>> Start Records for the exercise

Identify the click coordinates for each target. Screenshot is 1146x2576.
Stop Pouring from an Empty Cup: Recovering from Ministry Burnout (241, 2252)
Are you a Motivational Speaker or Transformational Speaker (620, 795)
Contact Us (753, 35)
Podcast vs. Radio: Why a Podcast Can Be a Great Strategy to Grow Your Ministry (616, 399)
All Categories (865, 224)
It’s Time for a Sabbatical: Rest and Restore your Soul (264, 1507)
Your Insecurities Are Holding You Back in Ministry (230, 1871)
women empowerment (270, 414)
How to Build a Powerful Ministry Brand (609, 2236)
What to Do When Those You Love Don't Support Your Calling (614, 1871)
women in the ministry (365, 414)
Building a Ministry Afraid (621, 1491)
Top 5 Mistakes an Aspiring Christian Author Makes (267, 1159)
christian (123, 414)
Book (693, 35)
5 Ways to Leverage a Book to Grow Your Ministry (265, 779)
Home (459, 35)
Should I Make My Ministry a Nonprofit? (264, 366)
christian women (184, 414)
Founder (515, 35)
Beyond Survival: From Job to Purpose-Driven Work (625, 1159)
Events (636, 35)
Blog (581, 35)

>> End Records for the exercise
>> Start Records for the exercise

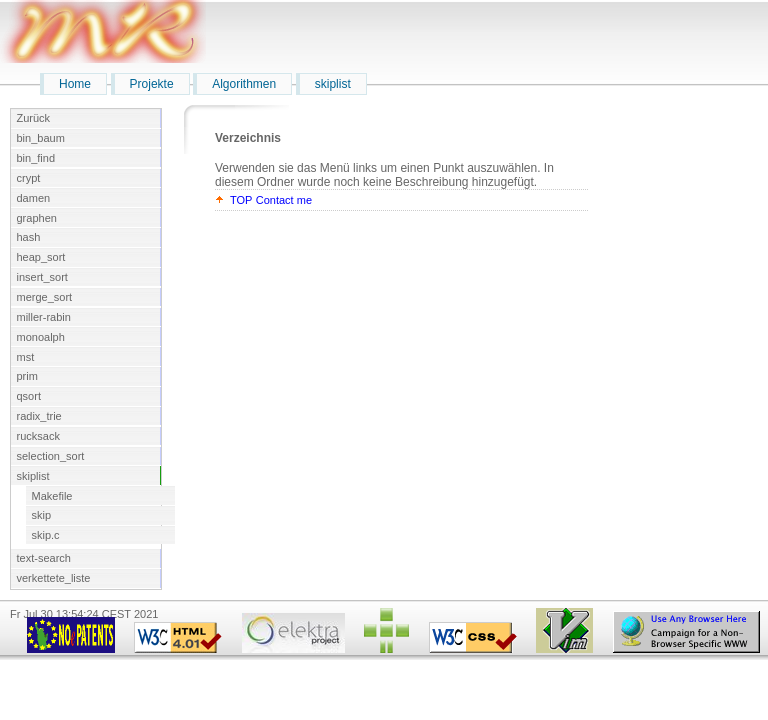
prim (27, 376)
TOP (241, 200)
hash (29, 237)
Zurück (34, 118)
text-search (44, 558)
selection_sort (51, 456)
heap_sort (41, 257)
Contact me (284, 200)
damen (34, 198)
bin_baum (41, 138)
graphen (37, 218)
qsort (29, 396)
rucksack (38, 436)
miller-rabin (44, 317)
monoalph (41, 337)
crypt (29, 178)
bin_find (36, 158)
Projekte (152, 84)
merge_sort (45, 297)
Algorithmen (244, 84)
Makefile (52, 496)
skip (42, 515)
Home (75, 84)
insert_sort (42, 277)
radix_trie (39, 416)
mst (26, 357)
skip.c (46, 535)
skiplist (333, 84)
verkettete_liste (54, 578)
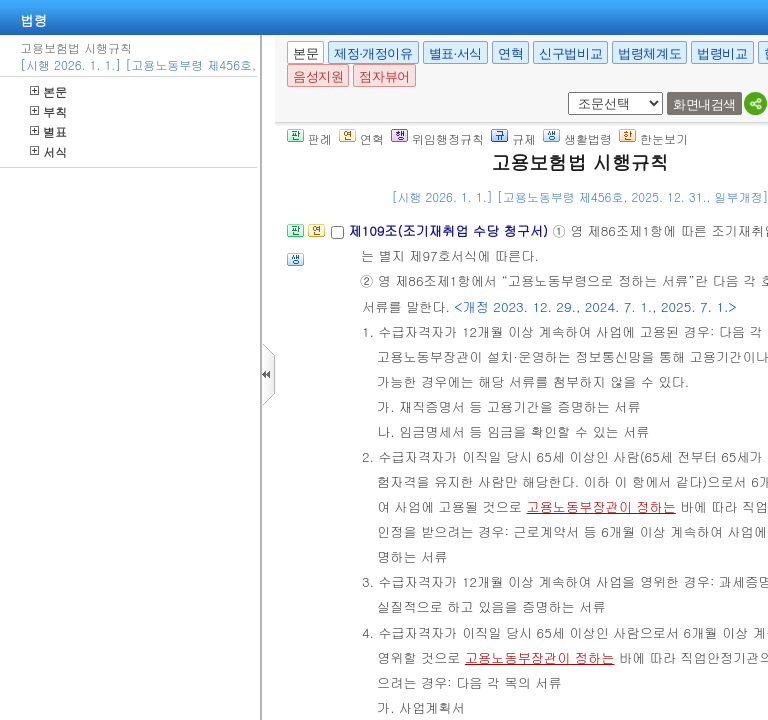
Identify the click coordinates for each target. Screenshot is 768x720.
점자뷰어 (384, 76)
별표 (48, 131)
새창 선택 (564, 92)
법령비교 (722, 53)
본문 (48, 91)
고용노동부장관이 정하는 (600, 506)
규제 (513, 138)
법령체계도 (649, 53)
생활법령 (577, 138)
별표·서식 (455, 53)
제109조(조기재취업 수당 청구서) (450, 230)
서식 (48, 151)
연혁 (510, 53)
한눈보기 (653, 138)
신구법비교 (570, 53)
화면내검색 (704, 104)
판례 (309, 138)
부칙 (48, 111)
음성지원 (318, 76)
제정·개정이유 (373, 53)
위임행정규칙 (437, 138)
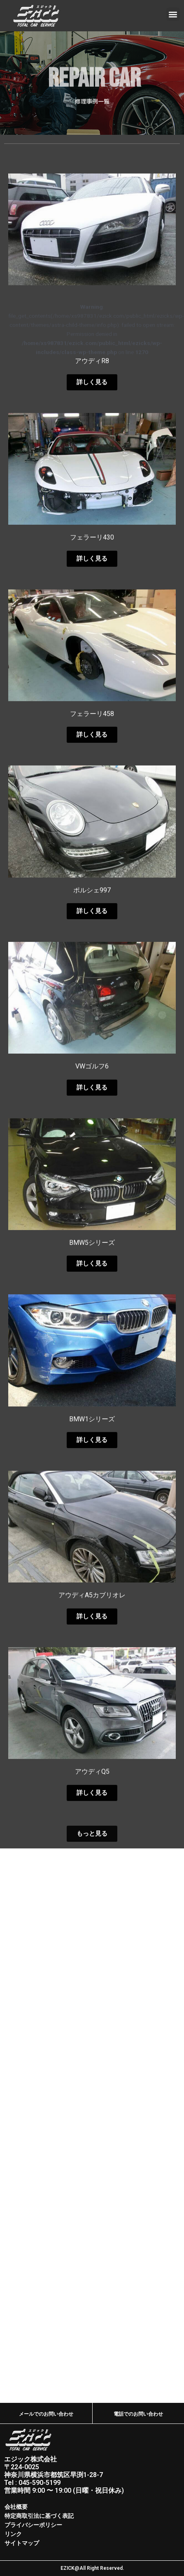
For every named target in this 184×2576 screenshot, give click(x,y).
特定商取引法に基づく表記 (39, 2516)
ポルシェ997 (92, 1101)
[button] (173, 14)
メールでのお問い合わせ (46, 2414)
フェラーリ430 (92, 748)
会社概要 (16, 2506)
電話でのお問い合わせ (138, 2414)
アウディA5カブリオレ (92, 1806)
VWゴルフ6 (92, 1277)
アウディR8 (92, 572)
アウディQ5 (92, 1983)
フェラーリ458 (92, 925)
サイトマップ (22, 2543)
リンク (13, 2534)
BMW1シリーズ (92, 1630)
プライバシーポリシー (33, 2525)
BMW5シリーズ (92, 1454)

>> End Records for the exercise

Which lines, quoted verbatim, start at the line containing "アウディR8 (92, 572)" and end at the line containing "BMW5シリーズ (92, 1454)", both included?

アウディR8 (92, 572)
アウディQ5 (92, 1983)
フェラーリ458 (92, 925)
サイトマップ (22, 2543)
リンク (13, 2534)
BMW1シリーズ (92, 1630)
プライバシーポリシー (33, 2525)
BMW5シリーズ (92, 1454)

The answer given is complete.